### Problems to solve
1. Translate this sentence from the lakehouse chatbot text into Spanish: "The package is deliberately self-contained: it depends only on environment variables and a small set of third-party libraries."
2. Return everything in the lakehouse chatbot text from "docker run -p" down to "the package directory.", with no changes.

AI chatbot for the data lakehouse. Connects to Marina via OAuth, answers questions with inline tables and Plotly charts.
The package is deliberately self-contained: it depends only on environment variables and a small set of third-party libraries. It can be embedded in a host application as a FastAPI sub-app or run standalone via the included main.py.
docker build -t lakehouse-insight .
docker run -p 8000:8000 \
-e MARINA_URL=https://marina.example.com \
-e LLM_BASE_URL=https://mindrouter.example.com/v1 \
-e LLM_API_KEY=... \
-e LLM_MODEL=gpt-4o-mini \
-v /local/state:/var/lib/insight \
lakehouse-insightOpen http://localhost:8000/ and configure the Marina client_id + private key on first run.
import insight
app.mount("/insight", insight.build_app())The host app gets all routes under /insight/*. Templates and static assets resolve relative to the package directory.

### Data listing

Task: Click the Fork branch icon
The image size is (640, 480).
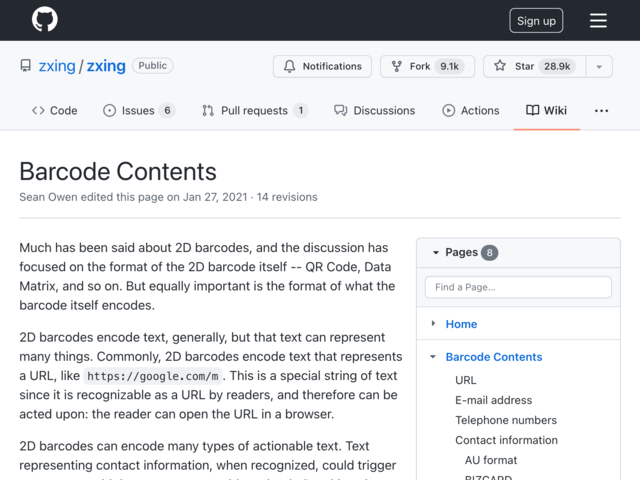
--
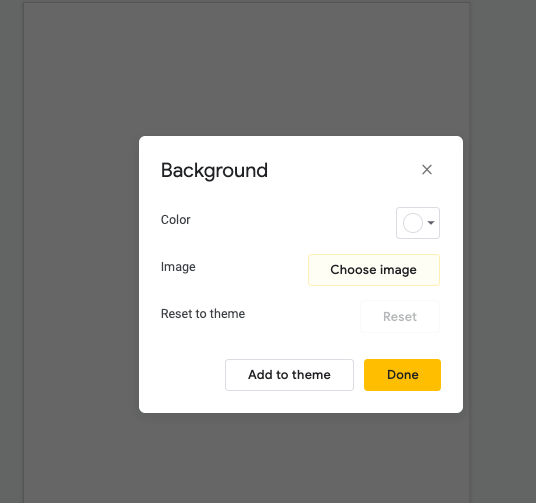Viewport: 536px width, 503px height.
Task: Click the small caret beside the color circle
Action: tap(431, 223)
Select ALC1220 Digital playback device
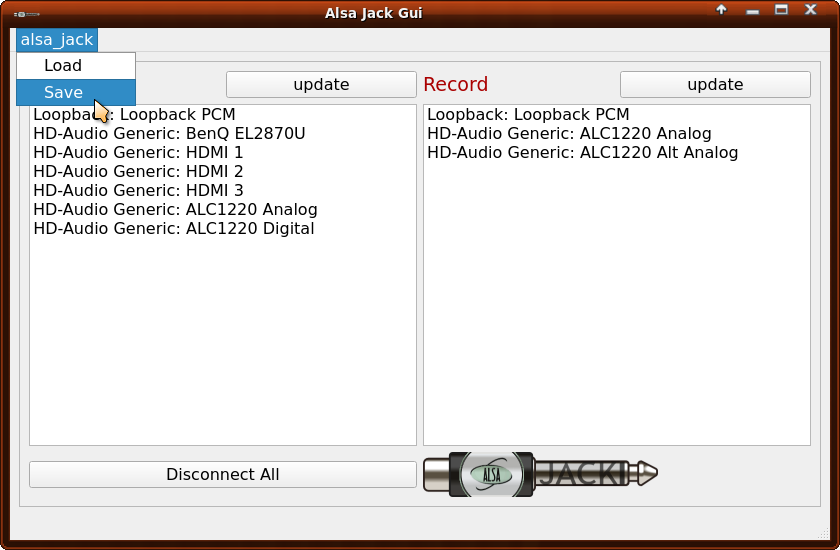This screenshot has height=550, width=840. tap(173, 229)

### Answers to each task
1. El paquete es deliberadamente autónomo: depende únicamente de variables de entorno y de un pequeño conjunto de bibliotecas de terceros.

2.
docker run -p 8000:8000 \
-e MARINA_URL=https://marina.example.com \
-e LLM_BASE_URL=https://mindrouter.example.com/v1 \
-e LLM_API_KEY=... \
-e LLM_MODEL=gpt-4o-mini \
-v /local/state:/var/lib/insight \
lakehouse-insightOpen http://localhost:8000/ and configure the Marina client_id + private key on first run.
import insight
app.mount("/insight", insight.build_app())The host app gets all routes under /insight/*. Templates and static assets resolve relative to the package directory.